__INSTRUCTIONS__
(1) Answer these from the text about Tessa, one line each:
(a) At which bar did Bruce Willis work?
(b) What was the restaurant's space before its redesign?
(c) Besides mezcal, what goes into the Fig Fashioned?
(2) Resume the text about Tessa after its final sentence.

__EXCERPTED TEXT__
+===+
Years ago, on the Upper West Side, an unknown actor named Bruce Willis tended bar at Café Central, while a few blocks away Ruelles hosted the likes of Calvin Klein, Warren Beatty, and Robert De Niro. Barbra Streisand dined on not-yet-ubiquitous sushi at a neighborhood restaurant named Nishi. Amsterdam Bar & Grill served late-night denizens until four in the morning. In the era before Seinfeld, the Upper West Side was more bohemian than bourgeoisie and predictably packed nightly with youthful energy and celebrity sightings.
Three decades later, a similar scene unfolds at Tessa, the Michelin-recommended restaurant at 77th and Amsterdam. It’s a Wednesday evening in the middle of January — customarily a dead month for New York restaurants — and this modern Mediterranean bar and restaurant is packed and buzzing with a high-spirited crowd that appears oblivious to recent ominous events and more inclined to eat and party while there’s still time.
Located mid-block with discreet signage, the restaurant feels like a popular speakeasy with a vibrant tavern at the front of the house and a main dining room up a few steps in the rear. What was once a sports bar called Time Out has been completely redesigned by the architectural firm Bates Masi whose streamlined modernism in the Hamptons and Manhattan has been the recipient of numerous design awards since 2003.
At Tessa, where the design vibe is urban industrial, black iron subway (or security) gates adorn the ceiling and bar and also serve as lighting fixtures. A polished wood horseshoe bar is surrounded by wood-and-metal high-backed stools, which makes for a pleasant perch when dining alone or sipping a signature cocktail such as a smoky mezcal Fig Fashioned, with agave and orange. (Imagine a smoldering fire on a cool desert night: warm and comforting.)
+===+
__RAW DATA__
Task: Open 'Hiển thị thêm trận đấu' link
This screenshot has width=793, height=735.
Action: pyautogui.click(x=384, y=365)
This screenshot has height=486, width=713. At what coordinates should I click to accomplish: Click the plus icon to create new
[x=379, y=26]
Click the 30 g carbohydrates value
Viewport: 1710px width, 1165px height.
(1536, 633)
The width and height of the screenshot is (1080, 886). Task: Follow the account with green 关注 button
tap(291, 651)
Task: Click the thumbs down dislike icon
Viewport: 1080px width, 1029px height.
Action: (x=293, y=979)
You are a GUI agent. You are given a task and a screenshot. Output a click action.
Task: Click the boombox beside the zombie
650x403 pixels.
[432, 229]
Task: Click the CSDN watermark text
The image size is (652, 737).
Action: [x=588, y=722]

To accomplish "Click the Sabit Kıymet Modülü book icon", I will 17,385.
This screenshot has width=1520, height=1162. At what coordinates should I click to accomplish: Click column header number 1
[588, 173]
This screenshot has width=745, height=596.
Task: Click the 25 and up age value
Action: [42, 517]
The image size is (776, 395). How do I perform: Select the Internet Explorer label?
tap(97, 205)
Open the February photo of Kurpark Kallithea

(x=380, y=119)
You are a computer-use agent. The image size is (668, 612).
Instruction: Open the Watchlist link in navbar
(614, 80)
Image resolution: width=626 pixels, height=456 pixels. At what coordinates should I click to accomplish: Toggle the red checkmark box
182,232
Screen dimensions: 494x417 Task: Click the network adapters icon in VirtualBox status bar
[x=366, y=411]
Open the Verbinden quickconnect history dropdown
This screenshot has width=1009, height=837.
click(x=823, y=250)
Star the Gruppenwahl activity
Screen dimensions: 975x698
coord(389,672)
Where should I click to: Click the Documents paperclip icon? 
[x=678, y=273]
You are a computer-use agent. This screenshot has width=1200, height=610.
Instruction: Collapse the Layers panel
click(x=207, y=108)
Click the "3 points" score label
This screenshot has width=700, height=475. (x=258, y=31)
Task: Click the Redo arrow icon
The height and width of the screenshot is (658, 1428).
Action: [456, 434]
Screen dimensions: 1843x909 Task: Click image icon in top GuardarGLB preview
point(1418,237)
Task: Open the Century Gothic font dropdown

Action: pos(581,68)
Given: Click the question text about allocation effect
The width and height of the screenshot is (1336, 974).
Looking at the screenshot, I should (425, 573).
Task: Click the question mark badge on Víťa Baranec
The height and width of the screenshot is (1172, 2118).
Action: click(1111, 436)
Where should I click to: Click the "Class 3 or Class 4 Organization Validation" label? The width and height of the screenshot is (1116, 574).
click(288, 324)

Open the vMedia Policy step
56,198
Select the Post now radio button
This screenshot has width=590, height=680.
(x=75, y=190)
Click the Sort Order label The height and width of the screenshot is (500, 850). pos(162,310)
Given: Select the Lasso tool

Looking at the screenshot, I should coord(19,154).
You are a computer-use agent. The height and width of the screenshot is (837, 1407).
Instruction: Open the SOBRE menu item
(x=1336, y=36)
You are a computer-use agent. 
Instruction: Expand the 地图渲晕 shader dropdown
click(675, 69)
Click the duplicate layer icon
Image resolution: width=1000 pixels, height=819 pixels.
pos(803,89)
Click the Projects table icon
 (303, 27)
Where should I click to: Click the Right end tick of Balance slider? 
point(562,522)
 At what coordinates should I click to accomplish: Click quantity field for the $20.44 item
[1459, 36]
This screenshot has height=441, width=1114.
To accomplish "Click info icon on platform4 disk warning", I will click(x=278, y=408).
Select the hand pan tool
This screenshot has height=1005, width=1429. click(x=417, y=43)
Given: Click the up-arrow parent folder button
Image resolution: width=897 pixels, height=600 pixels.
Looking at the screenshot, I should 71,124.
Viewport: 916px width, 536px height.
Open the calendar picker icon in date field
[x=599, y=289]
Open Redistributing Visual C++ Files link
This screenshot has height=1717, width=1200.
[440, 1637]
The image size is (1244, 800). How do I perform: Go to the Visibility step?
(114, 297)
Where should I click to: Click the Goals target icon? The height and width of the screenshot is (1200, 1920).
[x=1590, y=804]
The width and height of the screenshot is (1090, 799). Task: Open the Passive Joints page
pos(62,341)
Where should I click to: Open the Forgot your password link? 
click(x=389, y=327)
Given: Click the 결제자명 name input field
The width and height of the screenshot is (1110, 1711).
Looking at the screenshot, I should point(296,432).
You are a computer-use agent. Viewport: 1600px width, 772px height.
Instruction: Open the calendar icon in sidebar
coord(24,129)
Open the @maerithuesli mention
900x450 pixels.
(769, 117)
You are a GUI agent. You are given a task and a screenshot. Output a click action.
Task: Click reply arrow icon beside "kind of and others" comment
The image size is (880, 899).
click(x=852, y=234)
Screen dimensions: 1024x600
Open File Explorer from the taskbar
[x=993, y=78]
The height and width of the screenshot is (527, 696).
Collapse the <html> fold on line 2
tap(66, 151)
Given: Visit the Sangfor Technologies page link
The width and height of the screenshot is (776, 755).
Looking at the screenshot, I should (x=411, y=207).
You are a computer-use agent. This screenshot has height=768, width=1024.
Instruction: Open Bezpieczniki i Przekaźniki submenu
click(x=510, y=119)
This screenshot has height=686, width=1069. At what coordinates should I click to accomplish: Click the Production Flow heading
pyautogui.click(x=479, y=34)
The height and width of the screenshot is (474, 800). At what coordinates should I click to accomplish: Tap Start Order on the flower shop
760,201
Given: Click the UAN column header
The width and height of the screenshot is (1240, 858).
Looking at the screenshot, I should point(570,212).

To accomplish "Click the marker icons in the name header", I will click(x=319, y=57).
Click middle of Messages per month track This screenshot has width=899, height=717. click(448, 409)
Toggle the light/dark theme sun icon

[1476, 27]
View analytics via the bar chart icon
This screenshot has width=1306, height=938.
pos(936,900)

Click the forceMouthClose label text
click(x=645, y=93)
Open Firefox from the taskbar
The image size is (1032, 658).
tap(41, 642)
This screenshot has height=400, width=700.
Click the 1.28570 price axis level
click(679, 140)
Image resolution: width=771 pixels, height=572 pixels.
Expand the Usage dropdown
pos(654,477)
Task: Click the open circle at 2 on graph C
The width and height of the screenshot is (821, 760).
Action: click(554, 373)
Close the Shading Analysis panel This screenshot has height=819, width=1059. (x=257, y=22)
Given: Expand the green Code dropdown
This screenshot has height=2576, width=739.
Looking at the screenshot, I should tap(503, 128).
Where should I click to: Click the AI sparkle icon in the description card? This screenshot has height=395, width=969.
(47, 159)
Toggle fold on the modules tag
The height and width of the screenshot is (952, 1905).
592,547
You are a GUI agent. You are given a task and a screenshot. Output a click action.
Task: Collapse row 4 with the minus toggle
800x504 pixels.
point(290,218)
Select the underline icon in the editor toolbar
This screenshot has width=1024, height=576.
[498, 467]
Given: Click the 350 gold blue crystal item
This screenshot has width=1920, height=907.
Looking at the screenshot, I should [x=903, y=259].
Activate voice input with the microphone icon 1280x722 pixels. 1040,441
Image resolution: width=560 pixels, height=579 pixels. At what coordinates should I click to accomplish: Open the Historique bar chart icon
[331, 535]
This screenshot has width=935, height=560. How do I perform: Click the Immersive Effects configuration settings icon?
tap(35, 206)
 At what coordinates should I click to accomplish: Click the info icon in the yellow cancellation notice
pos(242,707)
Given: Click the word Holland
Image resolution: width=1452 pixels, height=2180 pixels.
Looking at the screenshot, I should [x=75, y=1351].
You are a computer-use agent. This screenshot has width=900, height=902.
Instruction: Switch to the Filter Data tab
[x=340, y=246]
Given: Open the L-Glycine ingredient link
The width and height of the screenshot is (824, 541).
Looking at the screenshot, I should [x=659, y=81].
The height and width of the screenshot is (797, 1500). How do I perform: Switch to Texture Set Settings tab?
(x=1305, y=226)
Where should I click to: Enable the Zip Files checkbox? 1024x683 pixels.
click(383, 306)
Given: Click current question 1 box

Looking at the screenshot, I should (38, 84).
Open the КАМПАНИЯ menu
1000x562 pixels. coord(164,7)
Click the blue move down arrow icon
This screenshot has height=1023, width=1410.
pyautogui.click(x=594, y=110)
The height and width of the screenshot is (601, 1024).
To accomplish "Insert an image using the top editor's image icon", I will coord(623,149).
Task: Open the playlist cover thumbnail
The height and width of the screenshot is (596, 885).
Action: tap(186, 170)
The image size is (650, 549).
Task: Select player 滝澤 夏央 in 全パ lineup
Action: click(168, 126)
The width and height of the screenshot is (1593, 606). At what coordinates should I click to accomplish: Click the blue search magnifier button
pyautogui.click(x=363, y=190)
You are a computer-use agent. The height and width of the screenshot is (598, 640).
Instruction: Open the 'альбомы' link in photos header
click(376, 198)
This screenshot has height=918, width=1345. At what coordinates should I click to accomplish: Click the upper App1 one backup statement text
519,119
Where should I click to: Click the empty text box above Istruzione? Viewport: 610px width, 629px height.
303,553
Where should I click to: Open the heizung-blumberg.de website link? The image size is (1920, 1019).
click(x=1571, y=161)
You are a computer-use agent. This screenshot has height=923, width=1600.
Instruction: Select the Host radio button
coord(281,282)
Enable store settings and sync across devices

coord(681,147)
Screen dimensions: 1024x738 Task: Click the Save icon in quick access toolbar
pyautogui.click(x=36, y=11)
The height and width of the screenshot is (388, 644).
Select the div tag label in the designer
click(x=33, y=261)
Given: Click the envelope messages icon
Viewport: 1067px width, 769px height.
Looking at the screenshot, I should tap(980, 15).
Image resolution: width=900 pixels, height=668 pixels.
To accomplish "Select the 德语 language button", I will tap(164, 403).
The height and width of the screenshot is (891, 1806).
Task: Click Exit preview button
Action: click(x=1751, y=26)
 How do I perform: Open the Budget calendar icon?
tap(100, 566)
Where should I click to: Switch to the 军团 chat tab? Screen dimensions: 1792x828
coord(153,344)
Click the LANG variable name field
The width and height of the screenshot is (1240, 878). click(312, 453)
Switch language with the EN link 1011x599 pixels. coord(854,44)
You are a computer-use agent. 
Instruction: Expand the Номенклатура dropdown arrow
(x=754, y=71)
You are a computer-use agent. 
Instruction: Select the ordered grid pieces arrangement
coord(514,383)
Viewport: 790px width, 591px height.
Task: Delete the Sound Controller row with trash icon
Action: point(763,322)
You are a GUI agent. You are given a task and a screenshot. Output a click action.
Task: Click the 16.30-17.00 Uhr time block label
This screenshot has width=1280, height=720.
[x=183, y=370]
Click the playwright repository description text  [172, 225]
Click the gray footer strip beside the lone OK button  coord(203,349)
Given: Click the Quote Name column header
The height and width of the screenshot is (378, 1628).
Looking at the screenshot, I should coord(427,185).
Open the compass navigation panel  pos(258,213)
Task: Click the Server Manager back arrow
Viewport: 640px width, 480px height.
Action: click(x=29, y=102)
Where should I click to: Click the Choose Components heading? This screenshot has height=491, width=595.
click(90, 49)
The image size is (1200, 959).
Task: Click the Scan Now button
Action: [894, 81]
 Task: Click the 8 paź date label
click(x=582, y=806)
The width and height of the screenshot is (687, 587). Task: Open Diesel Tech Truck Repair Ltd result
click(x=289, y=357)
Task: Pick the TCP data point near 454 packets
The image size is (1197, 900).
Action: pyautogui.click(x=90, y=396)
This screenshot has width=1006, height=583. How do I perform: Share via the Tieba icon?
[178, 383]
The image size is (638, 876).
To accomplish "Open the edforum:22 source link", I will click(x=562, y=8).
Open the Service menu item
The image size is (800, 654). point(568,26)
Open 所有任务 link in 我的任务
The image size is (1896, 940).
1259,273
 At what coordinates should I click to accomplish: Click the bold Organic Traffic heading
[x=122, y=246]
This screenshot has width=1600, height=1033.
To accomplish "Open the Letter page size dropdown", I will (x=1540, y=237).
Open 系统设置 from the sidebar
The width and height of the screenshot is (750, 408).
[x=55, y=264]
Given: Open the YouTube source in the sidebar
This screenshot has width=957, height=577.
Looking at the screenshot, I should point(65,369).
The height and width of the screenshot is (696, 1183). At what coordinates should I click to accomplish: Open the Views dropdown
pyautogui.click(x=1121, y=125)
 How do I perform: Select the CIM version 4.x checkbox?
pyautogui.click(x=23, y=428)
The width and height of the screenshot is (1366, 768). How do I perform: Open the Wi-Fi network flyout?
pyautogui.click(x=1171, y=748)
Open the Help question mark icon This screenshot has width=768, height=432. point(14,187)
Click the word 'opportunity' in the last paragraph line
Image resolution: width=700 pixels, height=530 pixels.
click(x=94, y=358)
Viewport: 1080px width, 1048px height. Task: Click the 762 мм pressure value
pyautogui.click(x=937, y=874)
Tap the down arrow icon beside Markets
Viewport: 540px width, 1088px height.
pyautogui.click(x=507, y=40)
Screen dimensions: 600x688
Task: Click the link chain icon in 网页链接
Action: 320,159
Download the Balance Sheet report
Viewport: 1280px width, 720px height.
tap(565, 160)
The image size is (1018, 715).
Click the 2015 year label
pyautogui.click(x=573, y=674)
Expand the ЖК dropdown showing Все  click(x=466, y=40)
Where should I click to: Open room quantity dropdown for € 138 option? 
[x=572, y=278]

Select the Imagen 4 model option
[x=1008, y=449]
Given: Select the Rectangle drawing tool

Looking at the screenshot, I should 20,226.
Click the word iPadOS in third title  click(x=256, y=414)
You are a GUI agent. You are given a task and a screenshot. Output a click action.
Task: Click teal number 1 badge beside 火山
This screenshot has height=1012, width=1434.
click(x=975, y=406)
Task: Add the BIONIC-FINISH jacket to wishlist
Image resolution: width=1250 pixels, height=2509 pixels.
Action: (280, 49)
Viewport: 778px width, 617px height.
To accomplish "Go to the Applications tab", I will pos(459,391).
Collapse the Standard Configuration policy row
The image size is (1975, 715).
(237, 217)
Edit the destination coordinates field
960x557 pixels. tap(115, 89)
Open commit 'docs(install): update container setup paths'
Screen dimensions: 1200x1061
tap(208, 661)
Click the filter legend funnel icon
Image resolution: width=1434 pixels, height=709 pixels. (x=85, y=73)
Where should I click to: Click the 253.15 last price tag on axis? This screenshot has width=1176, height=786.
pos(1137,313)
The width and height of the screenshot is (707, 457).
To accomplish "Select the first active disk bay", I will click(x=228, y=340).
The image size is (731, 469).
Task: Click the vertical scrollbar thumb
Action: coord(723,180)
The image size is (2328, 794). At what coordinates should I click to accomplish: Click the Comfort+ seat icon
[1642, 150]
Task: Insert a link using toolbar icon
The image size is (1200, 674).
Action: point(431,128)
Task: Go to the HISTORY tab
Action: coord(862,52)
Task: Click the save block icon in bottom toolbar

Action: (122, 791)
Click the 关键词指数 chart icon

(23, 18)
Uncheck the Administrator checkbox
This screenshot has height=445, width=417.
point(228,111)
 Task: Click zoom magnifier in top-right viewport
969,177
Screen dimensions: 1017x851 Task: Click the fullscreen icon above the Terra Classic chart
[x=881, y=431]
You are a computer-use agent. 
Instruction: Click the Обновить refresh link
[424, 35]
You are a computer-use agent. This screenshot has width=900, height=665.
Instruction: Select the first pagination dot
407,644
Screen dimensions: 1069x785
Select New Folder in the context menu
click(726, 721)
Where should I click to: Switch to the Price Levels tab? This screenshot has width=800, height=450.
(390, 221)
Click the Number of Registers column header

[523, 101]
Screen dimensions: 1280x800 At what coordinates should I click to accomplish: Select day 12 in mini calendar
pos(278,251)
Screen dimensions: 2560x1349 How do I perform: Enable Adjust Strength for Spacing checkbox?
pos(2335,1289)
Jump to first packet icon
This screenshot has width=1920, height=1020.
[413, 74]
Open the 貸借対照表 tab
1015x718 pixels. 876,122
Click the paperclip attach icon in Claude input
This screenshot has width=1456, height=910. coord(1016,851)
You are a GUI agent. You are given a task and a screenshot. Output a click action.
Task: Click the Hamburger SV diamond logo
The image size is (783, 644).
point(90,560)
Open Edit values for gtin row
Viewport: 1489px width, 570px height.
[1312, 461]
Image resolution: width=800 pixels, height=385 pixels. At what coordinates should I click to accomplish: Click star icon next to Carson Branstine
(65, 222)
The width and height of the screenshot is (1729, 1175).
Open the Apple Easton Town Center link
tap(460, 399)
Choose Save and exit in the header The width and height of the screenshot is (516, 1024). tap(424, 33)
+===+
__TASK RESULTS__
(1)
(a) Café Central
(b) A sports bar called Time Out
(c) Agave and orange

(2)
Owned by Will Tracy and Larry Bellone, Tessa benefits from Tracy’s years as a New York restaurateur — and the unfailing hospitality of Patrick Duxbury and Eldric Bashful, two gentlemen who wander the house like the convivial hosts of a private dining club. The 65-seat dining room, which adjoins a private dining room and wine pantry, is accented with rough-hewn wood and brick walls and a wall-length banquette and metal chairs.
Executive Chef Eric Cope appreciates the pedigree of Mediterranean cuisine with a menu that includes mezze and charcuterie. An appetizer called Drunken Mussels was an evocative amalgam of Marseille, Mexico, and Malaysia with the addition of kaffir (or makrut) lime leaf, cilantro and tequila. Once the Hollander mussels were consumed, the tomato-infused broth was as delicious as Pierre Franey’s “billi bi,” the fabled mussel soup that originated at Maxim’s in Paris.
A wunderkind with experience in the kitchens of Daniel Boulud, Cope has been a part of Tessa since its opening. His octopus a la plancha, accompanied by squash caponata, green olive tapenade, and an herb salad, nods to the best of Provencal cuisine, while a perfectly-seared tuna entrée special is served with oven-roasted tomatoes. A filet of branzino sandwiched by fingerling potatoes and broccoli rabe furthers the Mediterranean reverie—and for a few bites, I’m returned to the Mediterranean fishing village of Sète just outside of Montpellier.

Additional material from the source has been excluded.